Faktycznie ten luty i marzec jest rekordowy :-)
 
Ja chyba przez to odliczanie to każdą zmianę podciągam pod objawy ciążowe a to nawet fizycznie niemożliwe.
Do tego mój ciągle pyta czy coś czuję i każdą anomalię w moim zachowaniu traktuje jako dobry znak.

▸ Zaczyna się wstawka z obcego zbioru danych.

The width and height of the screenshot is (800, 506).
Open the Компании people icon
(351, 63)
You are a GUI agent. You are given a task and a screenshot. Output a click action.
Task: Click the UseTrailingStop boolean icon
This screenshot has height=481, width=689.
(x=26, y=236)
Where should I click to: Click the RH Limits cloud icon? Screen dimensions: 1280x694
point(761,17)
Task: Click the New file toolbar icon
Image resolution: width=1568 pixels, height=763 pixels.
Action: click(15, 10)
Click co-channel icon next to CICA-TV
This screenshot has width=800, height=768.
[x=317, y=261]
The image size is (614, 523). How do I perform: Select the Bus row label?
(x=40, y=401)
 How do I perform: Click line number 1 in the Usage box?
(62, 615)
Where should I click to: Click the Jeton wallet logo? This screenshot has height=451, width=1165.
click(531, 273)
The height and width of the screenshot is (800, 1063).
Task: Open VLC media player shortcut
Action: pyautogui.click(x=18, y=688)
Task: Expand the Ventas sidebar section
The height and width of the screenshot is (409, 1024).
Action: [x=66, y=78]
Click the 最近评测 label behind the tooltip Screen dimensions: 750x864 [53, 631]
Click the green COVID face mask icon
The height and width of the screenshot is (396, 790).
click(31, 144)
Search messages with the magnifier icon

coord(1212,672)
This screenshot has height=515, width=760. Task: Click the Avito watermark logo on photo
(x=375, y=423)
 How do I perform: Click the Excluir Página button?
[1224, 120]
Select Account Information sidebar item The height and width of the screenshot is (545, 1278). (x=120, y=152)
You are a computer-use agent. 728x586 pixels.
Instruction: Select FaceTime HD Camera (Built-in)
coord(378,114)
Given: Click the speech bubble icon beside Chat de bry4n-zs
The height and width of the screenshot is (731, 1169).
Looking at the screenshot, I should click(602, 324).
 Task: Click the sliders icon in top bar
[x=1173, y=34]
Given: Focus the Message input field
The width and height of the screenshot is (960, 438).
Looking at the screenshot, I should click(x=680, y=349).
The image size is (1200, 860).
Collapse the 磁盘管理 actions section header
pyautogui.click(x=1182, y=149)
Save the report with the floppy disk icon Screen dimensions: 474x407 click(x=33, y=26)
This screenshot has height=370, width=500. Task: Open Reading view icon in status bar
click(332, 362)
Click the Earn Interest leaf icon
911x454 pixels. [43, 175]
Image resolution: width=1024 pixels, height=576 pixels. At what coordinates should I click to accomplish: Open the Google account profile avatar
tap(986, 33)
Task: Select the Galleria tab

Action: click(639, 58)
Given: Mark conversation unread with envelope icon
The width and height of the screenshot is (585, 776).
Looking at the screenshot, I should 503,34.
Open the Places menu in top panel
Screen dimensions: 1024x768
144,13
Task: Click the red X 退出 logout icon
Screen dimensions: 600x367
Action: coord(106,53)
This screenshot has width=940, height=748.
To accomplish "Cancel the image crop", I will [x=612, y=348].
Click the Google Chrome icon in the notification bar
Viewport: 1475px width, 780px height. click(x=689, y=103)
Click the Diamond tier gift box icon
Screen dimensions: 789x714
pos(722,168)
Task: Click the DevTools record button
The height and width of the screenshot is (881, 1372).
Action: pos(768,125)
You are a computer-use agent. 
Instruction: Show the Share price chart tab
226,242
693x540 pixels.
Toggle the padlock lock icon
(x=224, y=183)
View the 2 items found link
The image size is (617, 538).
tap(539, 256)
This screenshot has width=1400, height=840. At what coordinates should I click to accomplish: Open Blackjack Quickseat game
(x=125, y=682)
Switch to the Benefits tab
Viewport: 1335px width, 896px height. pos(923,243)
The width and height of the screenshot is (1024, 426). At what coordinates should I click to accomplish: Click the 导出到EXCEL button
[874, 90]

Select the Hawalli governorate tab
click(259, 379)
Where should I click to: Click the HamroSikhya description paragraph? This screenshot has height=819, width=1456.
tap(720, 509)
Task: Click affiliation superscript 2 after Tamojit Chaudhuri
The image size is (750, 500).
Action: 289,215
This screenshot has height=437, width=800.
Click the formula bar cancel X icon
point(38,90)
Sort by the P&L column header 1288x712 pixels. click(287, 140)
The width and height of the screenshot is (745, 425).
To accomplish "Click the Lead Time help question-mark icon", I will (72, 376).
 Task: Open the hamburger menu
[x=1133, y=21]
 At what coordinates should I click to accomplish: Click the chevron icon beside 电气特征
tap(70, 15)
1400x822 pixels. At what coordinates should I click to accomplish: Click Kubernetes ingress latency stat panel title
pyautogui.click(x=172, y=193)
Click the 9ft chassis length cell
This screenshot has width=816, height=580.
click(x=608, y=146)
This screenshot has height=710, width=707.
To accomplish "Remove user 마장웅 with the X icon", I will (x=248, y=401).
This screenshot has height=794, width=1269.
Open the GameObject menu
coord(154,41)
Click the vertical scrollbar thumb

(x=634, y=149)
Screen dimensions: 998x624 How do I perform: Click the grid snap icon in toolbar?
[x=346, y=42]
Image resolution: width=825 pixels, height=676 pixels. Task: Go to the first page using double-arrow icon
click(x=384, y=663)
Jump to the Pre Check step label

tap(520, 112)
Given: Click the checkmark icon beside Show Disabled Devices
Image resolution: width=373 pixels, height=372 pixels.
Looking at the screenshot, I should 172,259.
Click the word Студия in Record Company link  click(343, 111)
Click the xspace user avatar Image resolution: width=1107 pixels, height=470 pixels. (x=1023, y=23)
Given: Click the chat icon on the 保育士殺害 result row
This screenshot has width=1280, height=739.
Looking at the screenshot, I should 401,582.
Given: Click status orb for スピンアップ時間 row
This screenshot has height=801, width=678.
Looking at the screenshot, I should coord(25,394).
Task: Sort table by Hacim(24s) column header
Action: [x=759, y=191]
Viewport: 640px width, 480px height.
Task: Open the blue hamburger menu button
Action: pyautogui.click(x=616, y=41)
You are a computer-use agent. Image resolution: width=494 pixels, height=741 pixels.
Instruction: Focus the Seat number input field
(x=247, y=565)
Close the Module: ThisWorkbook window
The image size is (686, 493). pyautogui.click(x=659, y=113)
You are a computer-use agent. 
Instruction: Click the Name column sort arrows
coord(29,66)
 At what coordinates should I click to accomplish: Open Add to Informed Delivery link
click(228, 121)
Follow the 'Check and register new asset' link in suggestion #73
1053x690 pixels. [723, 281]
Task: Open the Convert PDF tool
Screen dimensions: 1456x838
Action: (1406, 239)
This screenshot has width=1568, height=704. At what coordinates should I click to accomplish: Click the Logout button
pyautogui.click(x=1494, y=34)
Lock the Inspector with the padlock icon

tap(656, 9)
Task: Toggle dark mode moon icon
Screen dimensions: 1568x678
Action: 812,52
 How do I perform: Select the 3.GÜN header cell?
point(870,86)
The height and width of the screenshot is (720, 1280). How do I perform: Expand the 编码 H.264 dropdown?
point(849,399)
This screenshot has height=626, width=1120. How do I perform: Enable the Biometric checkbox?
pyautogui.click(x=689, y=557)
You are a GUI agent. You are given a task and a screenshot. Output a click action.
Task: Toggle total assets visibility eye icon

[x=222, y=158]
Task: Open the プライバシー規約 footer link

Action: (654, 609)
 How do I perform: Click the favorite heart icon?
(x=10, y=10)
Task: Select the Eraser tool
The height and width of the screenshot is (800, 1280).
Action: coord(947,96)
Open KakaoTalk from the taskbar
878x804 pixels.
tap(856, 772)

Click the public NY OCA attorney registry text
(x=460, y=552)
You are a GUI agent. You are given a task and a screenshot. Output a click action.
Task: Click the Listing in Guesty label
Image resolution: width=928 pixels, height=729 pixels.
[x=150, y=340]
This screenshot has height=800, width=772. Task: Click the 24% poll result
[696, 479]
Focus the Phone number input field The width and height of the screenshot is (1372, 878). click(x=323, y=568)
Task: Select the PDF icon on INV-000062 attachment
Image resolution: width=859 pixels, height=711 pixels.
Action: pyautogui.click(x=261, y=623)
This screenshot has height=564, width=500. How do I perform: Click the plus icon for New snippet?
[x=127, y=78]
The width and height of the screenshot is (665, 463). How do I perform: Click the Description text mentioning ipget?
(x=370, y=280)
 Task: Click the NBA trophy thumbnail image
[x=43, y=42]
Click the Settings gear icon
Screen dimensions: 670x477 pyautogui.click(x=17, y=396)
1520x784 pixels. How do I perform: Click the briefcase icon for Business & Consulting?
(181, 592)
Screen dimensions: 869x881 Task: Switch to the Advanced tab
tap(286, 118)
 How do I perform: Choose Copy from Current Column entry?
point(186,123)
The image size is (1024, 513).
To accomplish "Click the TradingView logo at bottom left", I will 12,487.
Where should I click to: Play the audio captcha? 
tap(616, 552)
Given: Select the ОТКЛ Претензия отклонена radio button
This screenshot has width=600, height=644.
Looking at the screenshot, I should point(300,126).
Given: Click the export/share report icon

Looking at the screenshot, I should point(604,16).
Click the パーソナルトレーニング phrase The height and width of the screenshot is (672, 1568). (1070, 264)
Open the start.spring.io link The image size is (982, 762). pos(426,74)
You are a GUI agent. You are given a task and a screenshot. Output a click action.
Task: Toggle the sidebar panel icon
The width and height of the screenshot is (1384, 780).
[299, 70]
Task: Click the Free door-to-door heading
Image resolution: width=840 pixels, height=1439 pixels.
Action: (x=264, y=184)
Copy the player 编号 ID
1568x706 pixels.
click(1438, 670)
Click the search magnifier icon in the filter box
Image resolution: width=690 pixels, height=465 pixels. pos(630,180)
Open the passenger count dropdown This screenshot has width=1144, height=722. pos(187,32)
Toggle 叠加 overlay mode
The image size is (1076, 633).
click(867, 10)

Nawet znosi jak się na niego wydzieram bez powodu.
Oczywiście wierzę, że jestem zapłodniona tylko mam margines błędu, który się przyda w razie porażki.
Ale już mu powiedziałam jak dostane @ to tak się nawalę że szok, do nieprzytomności, oczywiście z rozpaczy.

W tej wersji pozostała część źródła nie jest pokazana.